Weed smokers in Massachusetts will soon be able to place a pot order from the comfort of their own home after state regulators moved to launch a new license type for marijuana retailers.
What’s more, these delivery licenses will only be open to applicants enrolled in Massachusetts’ social equity and economic empowerment programs, as part of the state’s push to make the pot industry more inclusive.
Delivery licenses were given the green light last year after public consultations revealed overwhelming public support for the move on the condition it benefits those most harmed by weed criminalization. Now, following an announcement from the Massachusetts Cannabis Control Commission (CCC), applications for pre-certification and licensing as a cannabis delivery company are open.
“The availability of the Marijuana Delivery Operator license is a major development to the agency’s ongoing commitment to ensure meaningful participation in the legal industry by individuals who have been disproportionately impacted by previous marijuana prohibition, as well as efforts to combat unregulated cannabis delivery happening throughout the Commonwealth,” the CCC said in a press release.
If issued a marijuana delivery license, the business will be able to buy weed from growers and distributors for customers to order from home. Those businesses will be required to have certain customer verification systems in place and meet other safety-related regulations.
“I applaud the Commissioners, staff, and members of the public who envisioned this license type and worked hard to streamline the application and make it as accessible as possible,” said CCC executive director Shawn Collins. “Our delivery policies and procedures will only bolster Massachusetts’ reputation as a role model for states looking to incorporate equity into cannabis legalization and ensure public safety.”

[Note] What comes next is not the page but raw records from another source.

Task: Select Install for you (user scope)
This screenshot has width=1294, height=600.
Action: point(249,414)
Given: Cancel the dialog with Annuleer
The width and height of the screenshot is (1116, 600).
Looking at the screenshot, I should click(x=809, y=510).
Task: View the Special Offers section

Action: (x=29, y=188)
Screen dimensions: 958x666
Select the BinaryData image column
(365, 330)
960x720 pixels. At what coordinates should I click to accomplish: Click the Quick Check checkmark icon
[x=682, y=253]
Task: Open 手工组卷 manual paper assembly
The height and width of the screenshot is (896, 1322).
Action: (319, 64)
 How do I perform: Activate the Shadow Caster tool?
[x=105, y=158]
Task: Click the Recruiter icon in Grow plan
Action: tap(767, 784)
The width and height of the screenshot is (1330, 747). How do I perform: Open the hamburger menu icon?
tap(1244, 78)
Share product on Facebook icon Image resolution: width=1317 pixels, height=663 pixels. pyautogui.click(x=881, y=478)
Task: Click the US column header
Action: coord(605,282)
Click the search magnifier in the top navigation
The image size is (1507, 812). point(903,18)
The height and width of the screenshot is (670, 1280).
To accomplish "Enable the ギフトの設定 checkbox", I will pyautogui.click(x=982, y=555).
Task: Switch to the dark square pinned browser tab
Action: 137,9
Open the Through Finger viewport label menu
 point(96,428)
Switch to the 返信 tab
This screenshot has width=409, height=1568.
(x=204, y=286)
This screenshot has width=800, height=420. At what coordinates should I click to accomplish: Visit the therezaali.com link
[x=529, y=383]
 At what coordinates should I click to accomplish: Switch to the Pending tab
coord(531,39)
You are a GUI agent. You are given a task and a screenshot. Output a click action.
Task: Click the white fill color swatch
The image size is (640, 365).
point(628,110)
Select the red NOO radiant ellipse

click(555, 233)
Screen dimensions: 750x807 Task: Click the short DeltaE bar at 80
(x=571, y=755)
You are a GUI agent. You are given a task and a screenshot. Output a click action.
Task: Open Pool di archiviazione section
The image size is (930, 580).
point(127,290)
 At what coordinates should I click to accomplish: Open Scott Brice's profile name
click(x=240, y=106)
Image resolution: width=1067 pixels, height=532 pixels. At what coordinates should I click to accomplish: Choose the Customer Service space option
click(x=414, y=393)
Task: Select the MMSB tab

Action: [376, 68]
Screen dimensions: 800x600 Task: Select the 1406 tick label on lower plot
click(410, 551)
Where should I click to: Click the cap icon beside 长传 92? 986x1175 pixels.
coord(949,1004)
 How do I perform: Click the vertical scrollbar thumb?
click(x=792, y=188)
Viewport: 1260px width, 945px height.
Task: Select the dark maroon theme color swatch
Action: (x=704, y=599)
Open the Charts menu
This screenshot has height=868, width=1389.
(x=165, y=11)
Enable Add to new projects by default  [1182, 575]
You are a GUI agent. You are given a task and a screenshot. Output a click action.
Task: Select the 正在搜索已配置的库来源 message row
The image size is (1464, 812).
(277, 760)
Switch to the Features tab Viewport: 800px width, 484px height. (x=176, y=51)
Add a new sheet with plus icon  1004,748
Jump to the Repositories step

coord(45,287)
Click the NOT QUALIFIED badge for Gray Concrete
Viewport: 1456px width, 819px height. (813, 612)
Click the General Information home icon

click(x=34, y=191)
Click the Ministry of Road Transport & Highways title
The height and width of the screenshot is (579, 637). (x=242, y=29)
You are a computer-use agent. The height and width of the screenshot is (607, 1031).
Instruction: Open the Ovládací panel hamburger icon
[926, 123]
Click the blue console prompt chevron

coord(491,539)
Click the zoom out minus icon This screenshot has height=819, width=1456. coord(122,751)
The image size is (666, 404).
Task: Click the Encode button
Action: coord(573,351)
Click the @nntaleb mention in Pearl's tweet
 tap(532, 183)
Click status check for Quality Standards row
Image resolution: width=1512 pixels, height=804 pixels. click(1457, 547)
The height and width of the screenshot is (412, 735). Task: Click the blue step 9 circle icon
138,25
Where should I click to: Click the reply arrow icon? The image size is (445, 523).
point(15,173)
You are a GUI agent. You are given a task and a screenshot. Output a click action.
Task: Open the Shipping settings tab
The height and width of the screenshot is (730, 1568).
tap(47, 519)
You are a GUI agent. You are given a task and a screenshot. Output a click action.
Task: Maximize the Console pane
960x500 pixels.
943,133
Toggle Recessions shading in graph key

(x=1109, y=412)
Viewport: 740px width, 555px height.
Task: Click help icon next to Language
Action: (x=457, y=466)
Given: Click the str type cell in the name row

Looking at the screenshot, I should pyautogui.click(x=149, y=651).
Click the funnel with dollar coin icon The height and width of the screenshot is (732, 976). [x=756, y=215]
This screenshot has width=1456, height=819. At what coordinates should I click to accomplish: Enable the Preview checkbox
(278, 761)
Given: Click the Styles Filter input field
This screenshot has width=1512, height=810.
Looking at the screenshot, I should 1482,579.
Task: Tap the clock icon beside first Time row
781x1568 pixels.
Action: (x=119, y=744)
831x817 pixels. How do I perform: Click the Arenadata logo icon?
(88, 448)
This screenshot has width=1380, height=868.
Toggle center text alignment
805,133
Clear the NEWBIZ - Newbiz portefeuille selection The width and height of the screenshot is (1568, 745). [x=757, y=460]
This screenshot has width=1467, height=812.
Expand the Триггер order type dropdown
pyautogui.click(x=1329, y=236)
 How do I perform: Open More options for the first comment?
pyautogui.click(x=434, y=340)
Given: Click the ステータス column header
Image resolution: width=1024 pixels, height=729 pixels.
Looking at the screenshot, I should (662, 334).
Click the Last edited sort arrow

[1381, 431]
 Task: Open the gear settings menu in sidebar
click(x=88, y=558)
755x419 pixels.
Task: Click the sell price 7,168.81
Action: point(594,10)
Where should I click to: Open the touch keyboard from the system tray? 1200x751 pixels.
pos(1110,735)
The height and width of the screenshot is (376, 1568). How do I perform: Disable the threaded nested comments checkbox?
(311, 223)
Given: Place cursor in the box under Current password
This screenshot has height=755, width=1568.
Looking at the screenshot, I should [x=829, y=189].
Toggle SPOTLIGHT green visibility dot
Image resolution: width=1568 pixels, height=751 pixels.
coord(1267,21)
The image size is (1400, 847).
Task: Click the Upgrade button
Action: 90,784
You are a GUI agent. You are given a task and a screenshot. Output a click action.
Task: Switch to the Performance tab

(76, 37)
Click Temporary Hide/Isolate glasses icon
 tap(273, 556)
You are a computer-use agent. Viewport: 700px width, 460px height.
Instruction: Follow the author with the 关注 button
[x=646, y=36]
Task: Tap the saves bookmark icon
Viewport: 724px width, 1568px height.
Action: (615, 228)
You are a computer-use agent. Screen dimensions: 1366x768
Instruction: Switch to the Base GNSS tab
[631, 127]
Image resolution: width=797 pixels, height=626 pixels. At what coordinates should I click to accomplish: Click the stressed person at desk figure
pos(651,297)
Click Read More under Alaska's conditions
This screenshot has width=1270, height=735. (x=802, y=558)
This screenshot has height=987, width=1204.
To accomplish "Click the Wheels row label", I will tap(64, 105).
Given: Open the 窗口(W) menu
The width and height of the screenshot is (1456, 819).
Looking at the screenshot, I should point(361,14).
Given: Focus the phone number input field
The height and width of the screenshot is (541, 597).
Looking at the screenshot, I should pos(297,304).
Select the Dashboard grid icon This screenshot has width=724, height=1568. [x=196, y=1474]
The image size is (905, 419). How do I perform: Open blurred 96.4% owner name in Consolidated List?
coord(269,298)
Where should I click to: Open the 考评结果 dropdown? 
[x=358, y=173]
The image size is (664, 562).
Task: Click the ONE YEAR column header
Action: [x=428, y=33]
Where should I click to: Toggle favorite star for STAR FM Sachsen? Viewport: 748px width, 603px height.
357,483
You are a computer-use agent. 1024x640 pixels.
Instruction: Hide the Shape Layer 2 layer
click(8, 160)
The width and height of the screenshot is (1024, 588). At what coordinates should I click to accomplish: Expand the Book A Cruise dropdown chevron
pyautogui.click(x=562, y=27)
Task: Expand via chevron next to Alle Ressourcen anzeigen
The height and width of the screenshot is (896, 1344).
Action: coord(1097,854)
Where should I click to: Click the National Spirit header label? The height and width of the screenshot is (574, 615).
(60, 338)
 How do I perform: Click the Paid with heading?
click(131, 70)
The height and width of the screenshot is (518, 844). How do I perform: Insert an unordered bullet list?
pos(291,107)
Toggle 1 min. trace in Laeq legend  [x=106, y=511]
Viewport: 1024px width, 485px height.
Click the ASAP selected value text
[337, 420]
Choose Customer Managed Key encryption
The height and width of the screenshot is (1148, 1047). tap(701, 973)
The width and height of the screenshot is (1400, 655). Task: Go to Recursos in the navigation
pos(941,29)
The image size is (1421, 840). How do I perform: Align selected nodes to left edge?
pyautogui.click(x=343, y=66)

Aaron Goines, president of the Massachusetts Cannabis Association for Delivery, said the new delivery licenses will be an important entry point into the legal cannabis market for those with fewer means than the big players in the state’s pot industry.
“The release of this application serves as an important step in acknowledging the excessive hurdles that many people of color and those disenfranchised face when it comes to starting a cannabis business,” said Goines. “This license type is a major piece of the equation in making the Massachusetts cannabis industry more diverse, equitable and inclusive.”
The CCC revealed in its statement that 122 economic empowerment applicants and around 400 social equity applicants are first in line to receive the delivery licenses, which will be valid for a minimum of three years. So far, the CCC has issued one such license with seven other marijuana delivery operators receiving provisional approval.
The sole successful applicant till now is Freshly Baked, which is owned by two military veterans – Jenny Roseman and Philip Smith – who use weed for PTSD symptom relief.
“After cannabis, you were able to kind of live life again. If you were scared, you weren’t so scared,” said Roseman. “It just kind of allows you to be your best self as a medication, which is unbelievable.”
Smith and Roseman pushed the CCC hard to create the new delivery licenses as a way to ensure as many people as possible can make use of Massachusetts’ legal marijuana market.
“Delivery is very special to us,” said Smith. “We know that it’s very lucrative, but for Jenny and I, a lot of this is really based on access, and delivery is the best way to bring access to folks.”